**Task statement**
Reproduce the part of the Verizon key messages text that opens with the words containing "Taking full ownership" and closes with "with integrated assets.".

**Given text**
Verizon Acquisition of Vodafone’s 45% Interest in Verizon Wireless

Verizon: Key Messages

 

How the transaction came together:

 

    We have a moment in time where our interests aligned and we have a deal.

 

    This transaction is a natural next step for our partnership with Vodafone.

 

    The wireless, debt and equity markets all aligned and we have a deal that works for everyone.

 

    This has been talked about for years, and that’s because it makes sense on so many levels.

On Vodafone:

 

    Today, you have two partners who are moving on with a great sense of pride in what they were able to achieve together.

 

    We have worked side by side for over a decade and we have the greatest respect for the Vodafone team.

Transaction rationale:

 

    Taking full ownership of our wireless business makes sense for our company, our shareholders and our customers.

 

    Our partnership with Vodafone has been a great success and acquiring full ownership of our wireless business is the best way to take it forward.

 

    Today with the convergence of technology across all of our networks and platforms, it’s important for Verizon to own 100 percent of the wireless business.

 

    With full ownership of our wireless business, we will be more efficient, agile, market responsive and lucrative, operating as a single company with integrated assets.


    Customers are demanding ever greater connectivity on the move and we will have the operational flexibility we need to deliver it.

**Data records**
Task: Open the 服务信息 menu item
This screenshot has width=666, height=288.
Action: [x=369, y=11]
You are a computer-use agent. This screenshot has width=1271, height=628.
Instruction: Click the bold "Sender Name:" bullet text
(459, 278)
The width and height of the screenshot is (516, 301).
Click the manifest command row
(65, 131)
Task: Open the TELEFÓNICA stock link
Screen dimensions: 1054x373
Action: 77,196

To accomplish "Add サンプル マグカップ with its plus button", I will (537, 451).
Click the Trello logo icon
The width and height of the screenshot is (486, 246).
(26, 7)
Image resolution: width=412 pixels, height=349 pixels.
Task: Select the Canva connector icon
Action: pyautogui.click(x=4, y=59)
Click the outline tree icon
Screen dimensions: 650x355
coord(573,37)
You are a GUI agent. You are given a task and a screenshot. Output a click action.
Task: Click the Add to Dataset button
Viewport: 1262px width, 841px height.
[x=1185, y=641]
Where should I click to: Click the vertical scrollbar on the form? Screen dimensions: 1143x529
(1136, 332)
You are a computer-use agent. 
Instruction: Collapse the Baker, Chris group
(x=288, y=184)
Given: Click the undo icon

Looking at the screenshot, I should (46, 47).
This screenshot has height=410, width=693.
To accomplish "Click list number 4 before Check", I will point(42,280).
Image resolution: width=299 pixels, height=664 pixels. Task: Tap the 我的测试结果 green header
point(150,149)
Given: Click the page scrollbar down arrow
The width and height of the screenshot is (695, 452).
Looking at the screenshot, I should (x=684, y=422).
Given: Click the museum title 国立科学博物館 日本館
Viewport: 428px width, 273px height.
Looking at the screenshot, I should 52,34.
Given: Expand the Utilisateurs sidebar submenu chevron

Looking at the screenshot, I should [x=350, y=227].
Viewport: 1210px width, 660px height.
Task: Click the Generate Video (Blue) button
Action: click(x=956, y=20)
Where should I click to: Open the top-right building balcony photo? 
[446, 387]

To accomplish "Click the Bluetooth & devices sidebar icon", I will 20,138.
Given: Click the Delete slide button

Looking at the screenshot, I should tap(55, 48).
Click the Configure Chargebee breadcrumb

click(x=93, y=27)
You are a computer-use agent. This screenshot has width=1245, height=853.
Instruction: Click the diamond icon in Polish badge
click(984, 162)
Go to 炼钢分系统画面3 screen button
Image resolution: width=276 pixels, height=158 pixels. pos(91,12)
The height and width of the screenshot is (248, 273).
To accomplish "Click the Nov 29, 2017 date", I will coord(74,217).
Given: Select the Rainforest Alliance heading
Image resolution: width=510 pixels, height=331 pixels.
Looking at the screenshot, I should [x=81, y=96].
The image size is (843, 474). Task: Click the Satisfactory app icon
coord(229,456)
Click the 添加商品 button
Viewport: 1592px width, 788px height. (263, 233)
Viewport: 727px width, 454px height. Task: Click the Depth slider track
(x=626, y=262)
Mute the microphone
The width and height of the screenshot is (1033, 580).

**Written solution**
Taking full ownership of our wireless business makes sense for our company, our shareholders and our customers.

 

    Our partnership with Vodafone has been a great success and acquiring full ownership of our wireless business is the best way to take it forward.

 

    Today with the convergence of technology across all of our networks and platforms, it’s important for Verizon to own 100 percent of the wireless business.

 

    With full ownership of our wireless business, we will be more efficient, agile, market responsive and lucrative, operating as a single company with integrated assets.